Wer regiert, der gewinnt
Der atypische steirische Wahltag brachte die Renaissance des Amtsbonus – für viele Bürgermeister vor Ort und für die Regierung im Bund. Auch sonst geschahen Wunder.
Wer regiert, verliert: Das war jahre-, wenn nicht jahrzehntelang das Angstmotto der Herrschenden an Wahltagen. Nun hat sich dieses Motto, so scheint es, auf mehrfache Weise ins Gegenteil verkehrt. Bei den steirischen Gemeinderatswahlen, die gestern der erste und daher bundesweit beachtete Urnengang nach der Coronakrise waren, wurden reihenweise Bürgermeister im Amt bestätigt. Ausnahmen gab es meist dort, wo Streit und Unbill die Gefolgschaft störten – etwa in der „Skihauptstadt“Schladming.

### Gespeicherte Datensätze
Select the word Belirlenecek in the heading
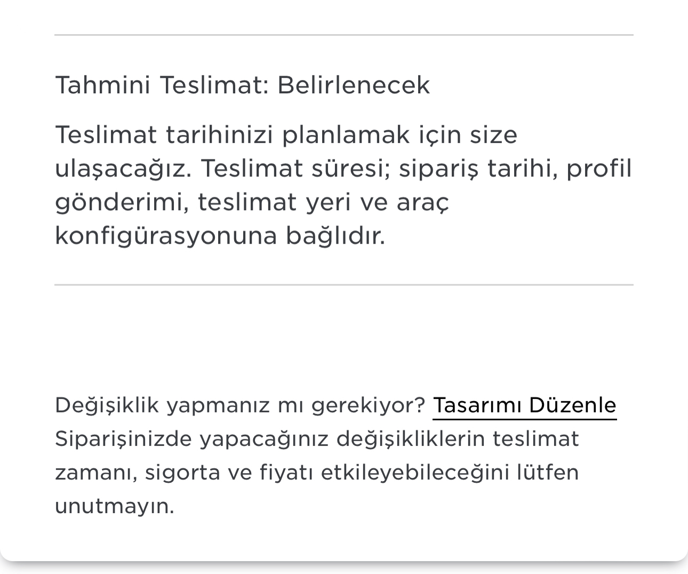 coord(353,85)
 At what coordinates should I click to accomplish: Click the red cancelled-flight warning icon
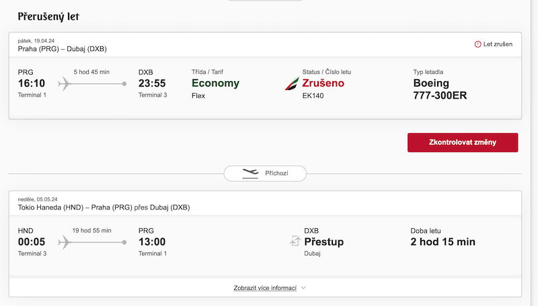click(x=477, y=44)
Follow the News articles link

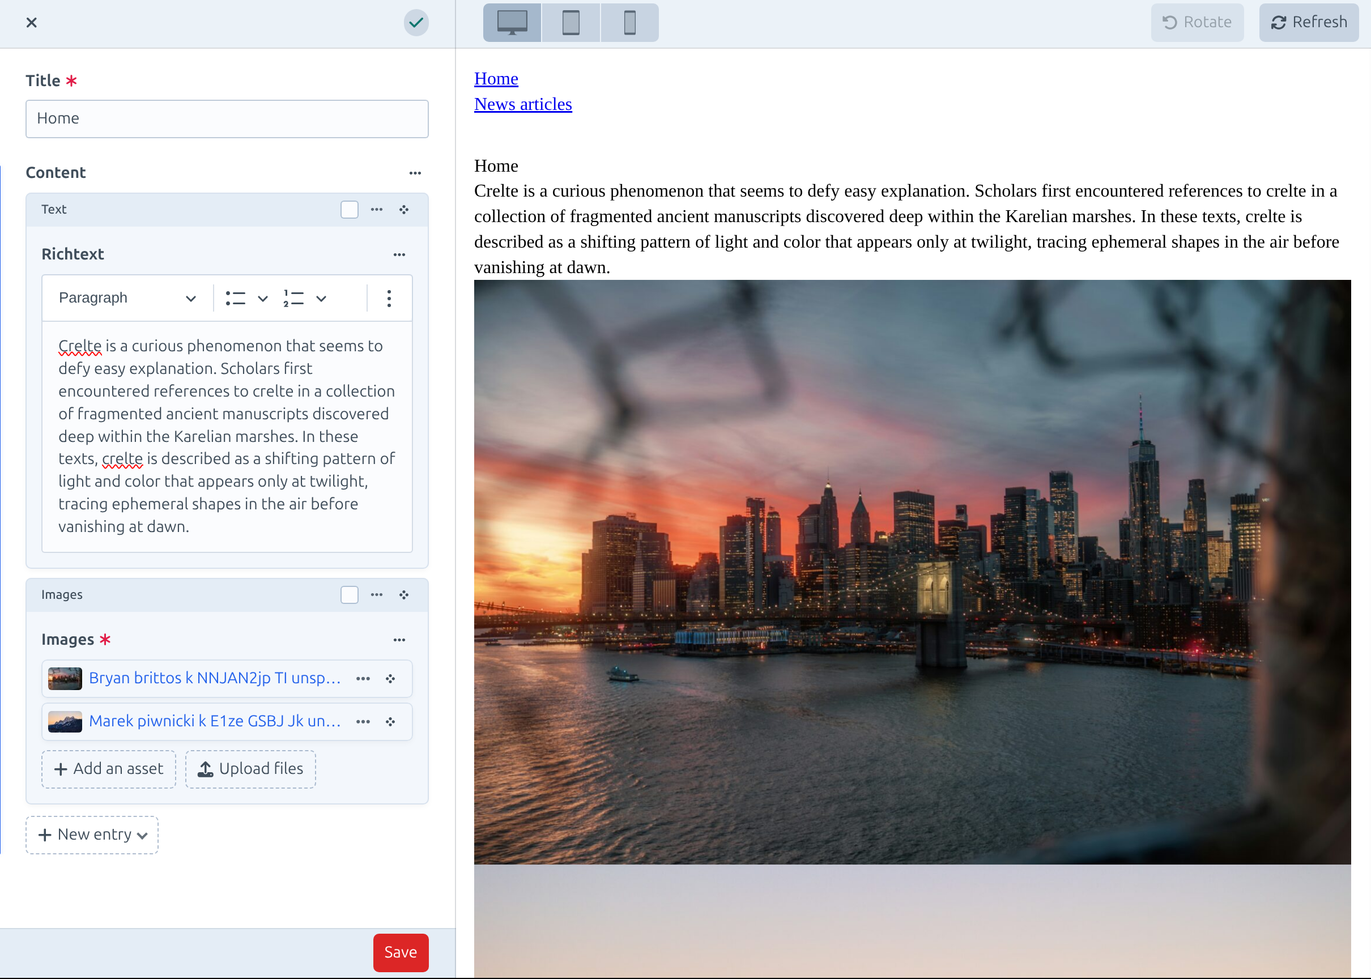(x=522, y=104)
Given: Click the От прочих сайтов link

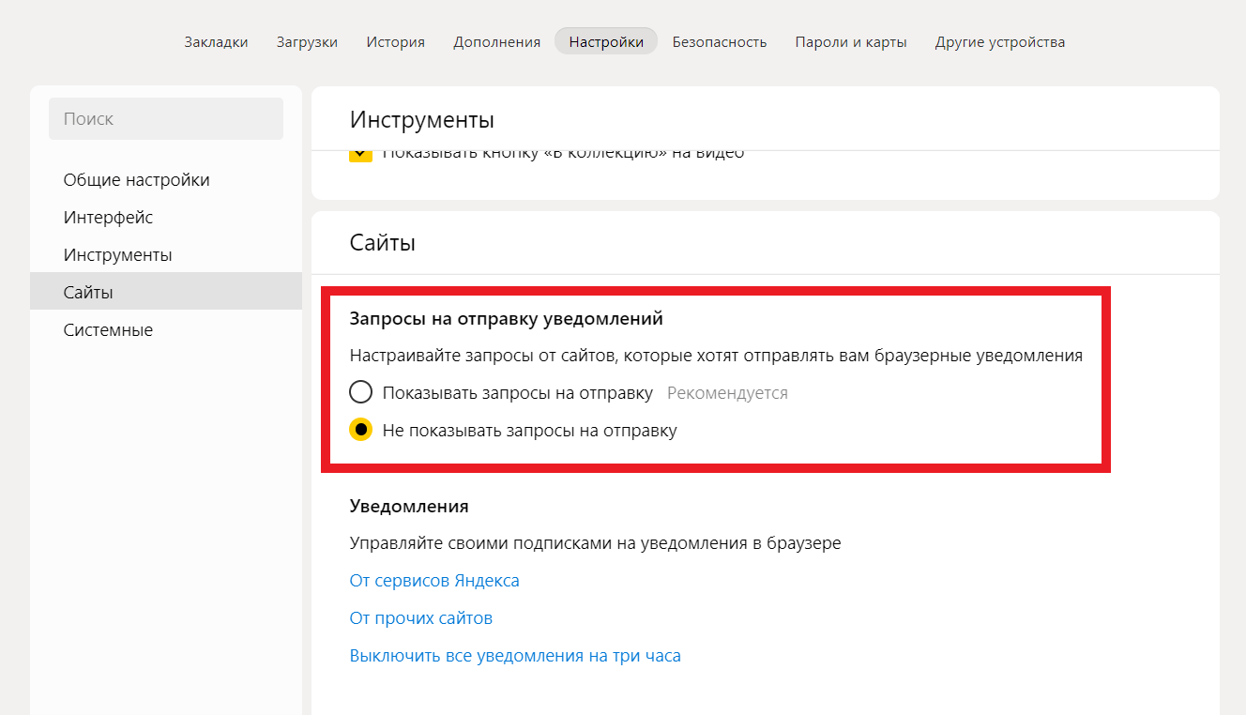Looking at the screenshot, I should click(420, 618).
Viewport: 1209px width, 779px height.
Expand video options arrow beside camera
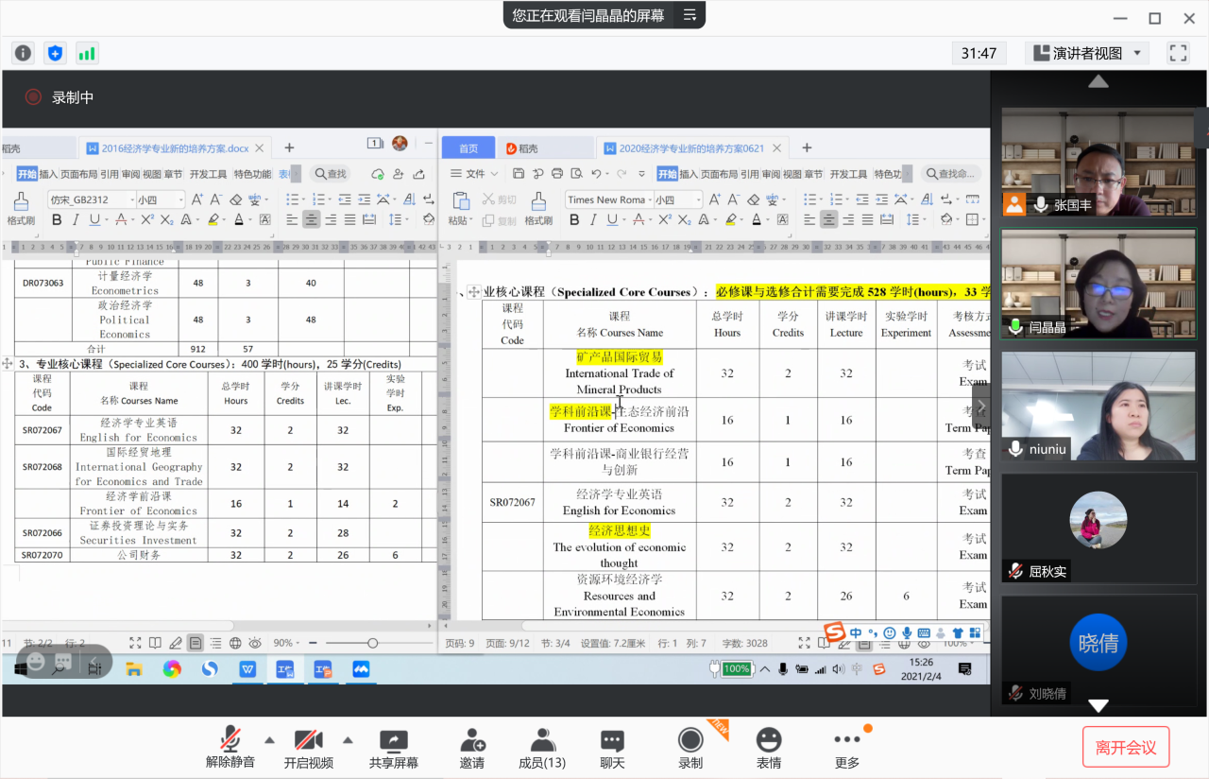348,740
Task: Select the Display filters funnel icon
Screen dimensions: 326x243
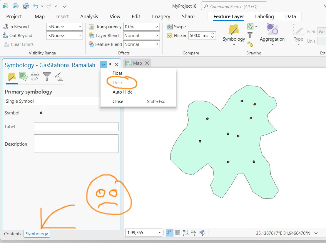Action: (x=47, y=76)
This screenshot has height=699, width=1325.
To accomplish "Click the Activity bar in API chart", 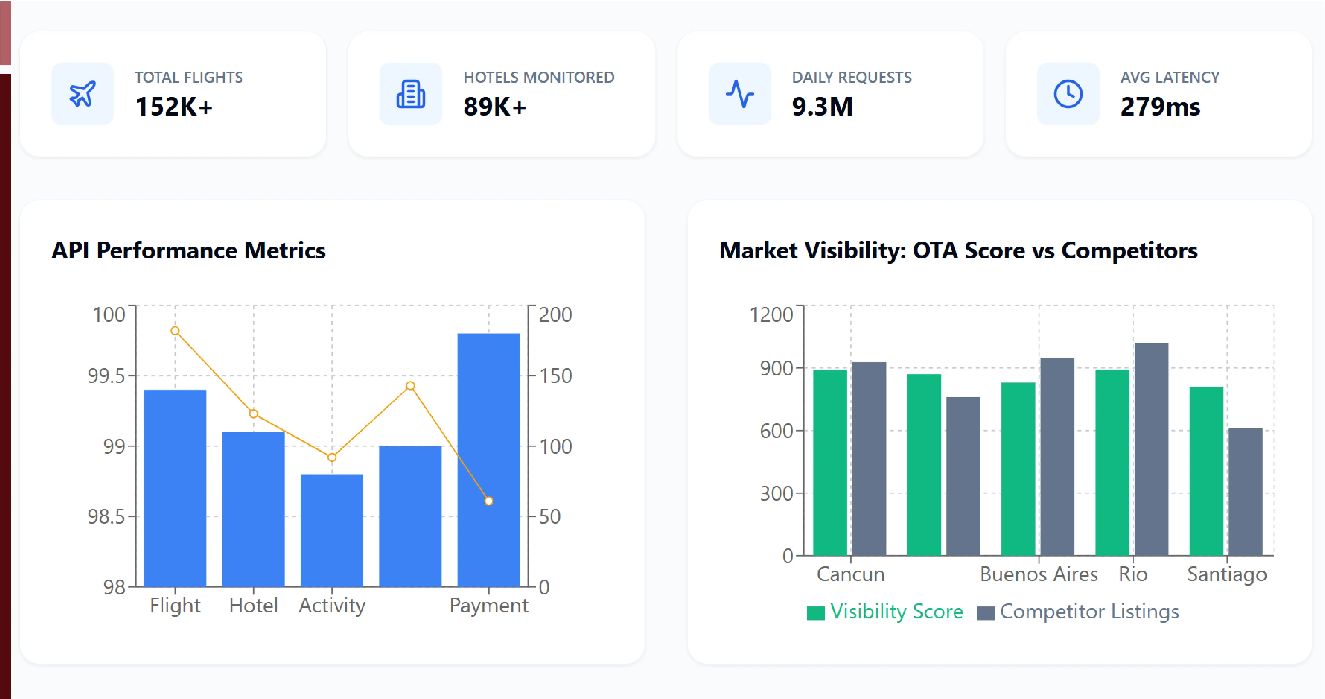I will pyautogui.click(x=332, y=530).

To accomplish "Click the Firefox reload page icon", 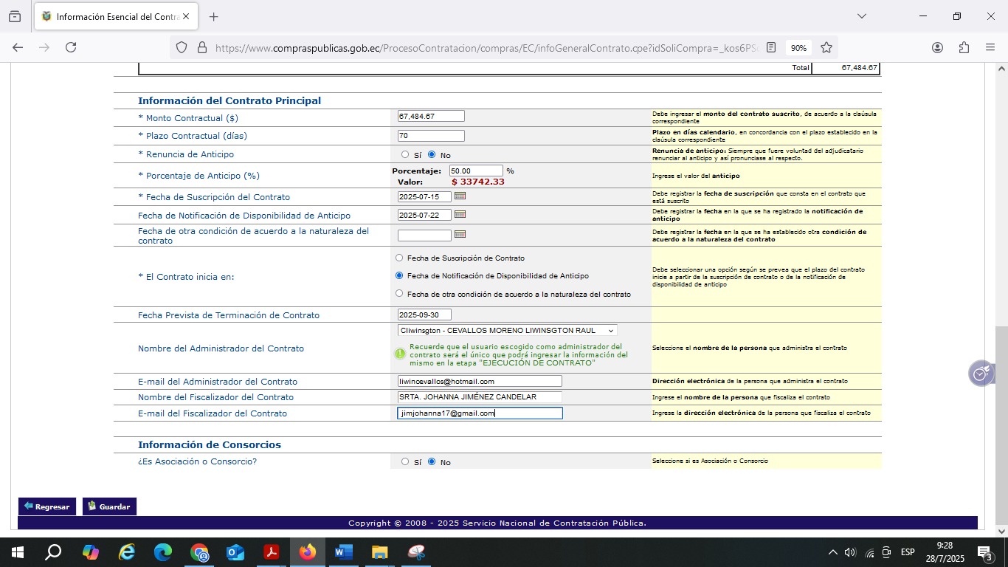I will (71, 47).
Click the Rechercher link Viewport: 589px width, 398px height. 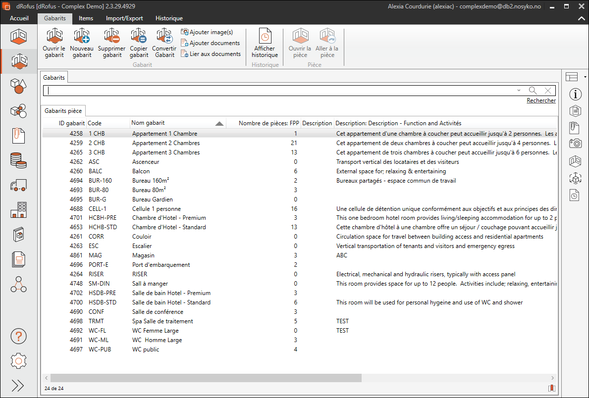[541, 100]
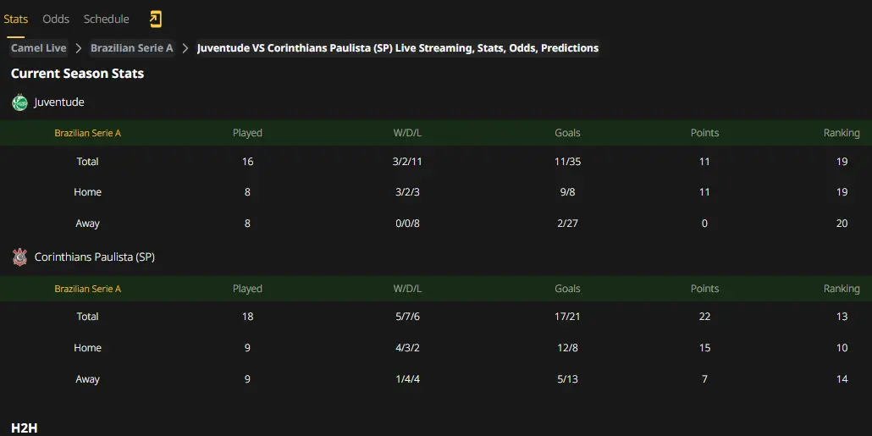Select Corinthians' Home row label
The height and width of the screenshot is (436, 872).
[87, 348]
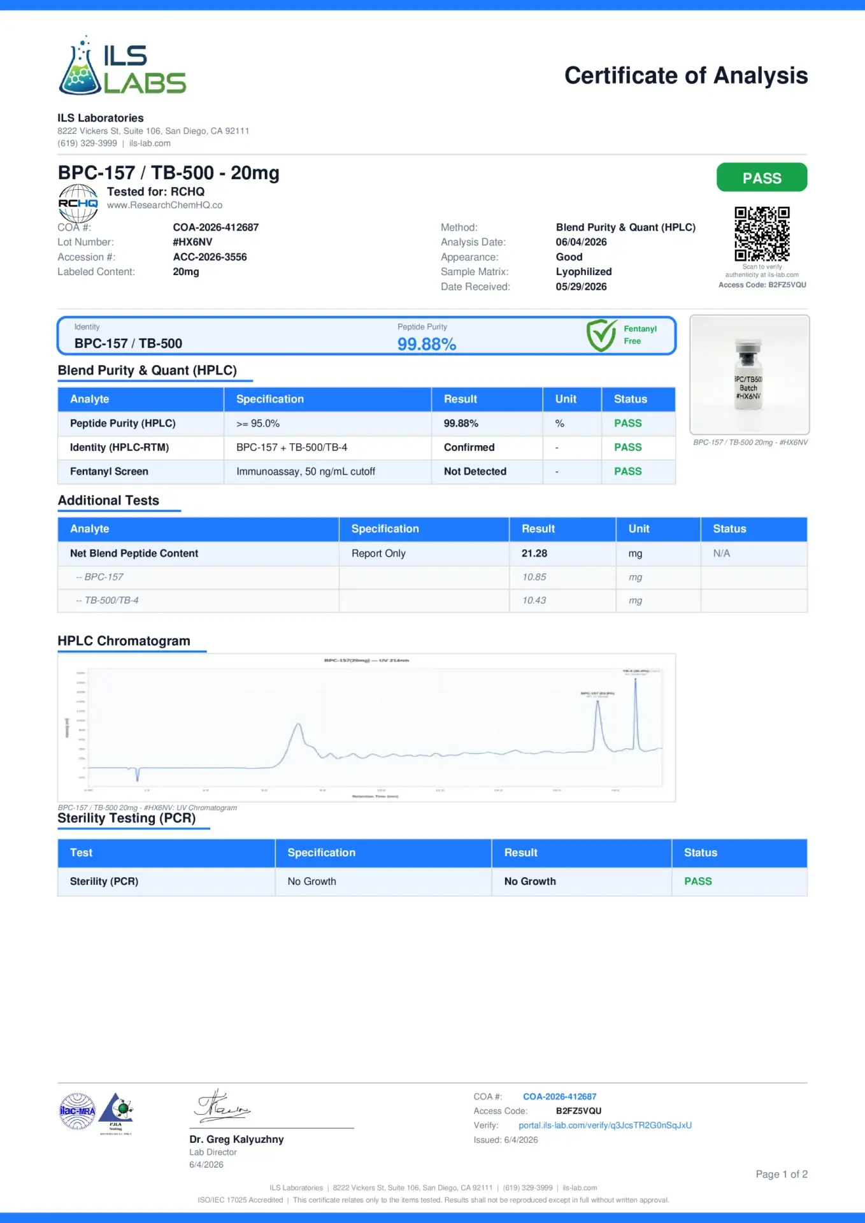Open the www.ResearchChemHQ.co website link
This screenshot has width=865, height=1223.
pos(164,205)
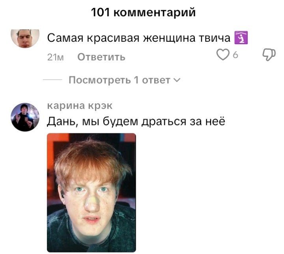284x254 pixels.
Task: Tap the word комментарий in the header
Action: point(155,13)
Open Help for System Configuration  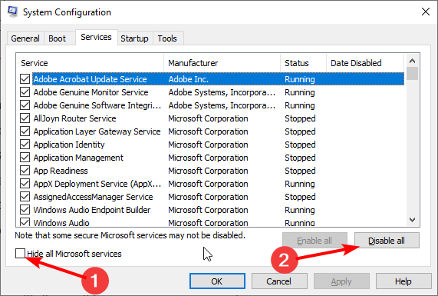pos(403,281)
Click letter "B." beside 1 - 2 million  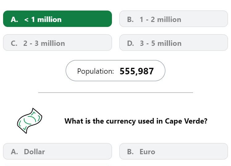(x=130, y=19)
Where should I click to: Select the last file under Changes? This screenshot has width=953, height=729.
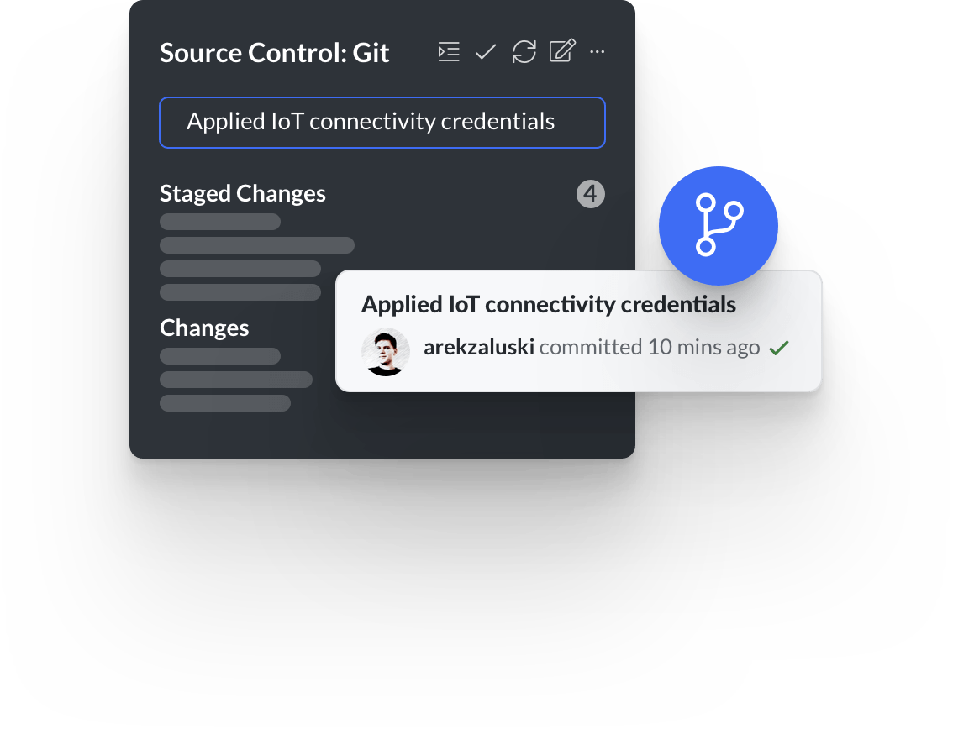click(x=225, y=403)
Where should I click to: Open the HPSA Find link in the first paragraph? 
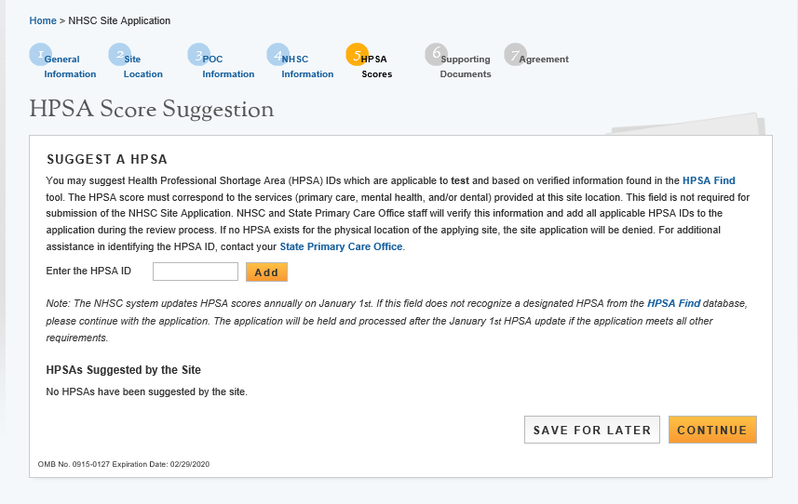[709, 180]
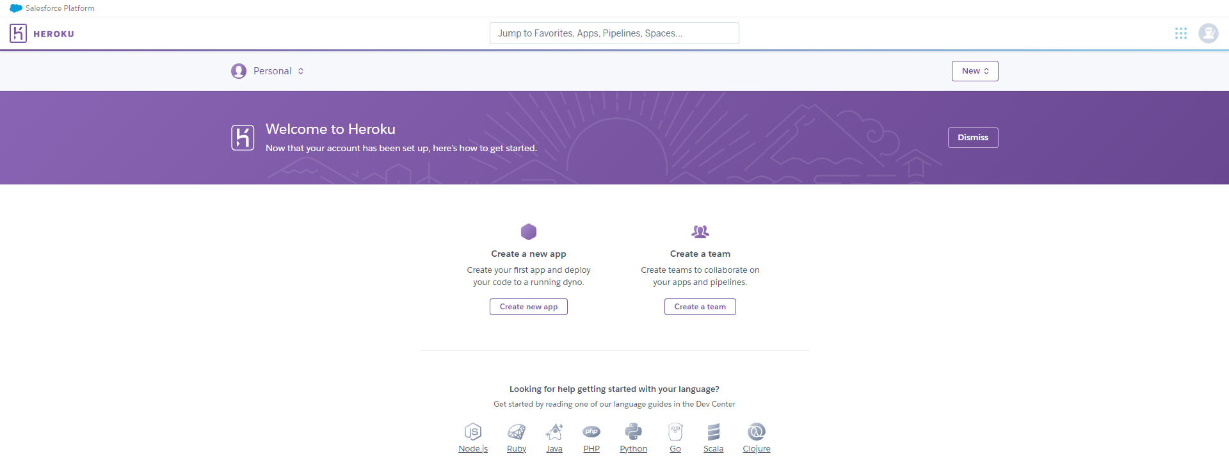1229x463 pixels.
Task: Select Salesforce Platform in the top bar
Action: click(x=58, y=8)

### Ziel
Führe den Text über die steirischen Gemeinderatswahlen im Anschluss an seinen letzten Satz weiter. Das Material spielt hierbei keine Rolle.

### Ergebnis
Die Krise ist eben keine Zeit für Experimente. Das gilt auch im größeren Kontext. Noch zu Zeiten der vermeintlich immerwährenden Großen Koalition galt die Faustregel, dass eine Beteiligung an der Bundesregierung bei Gemeinderats- und Landtagswahlen als üble Nachrede gewertet und vom Wähler abgestraft wird. Es war die Zeit der Landesfürsten, die mit Losvon-Wien-Politik Kleingeld machten. Und es war die Zeit der Protestwähler, die an der Urne Quittungen für vermeintlich oder tatsächlich erlebte Abstiegskarrieren ausstellten.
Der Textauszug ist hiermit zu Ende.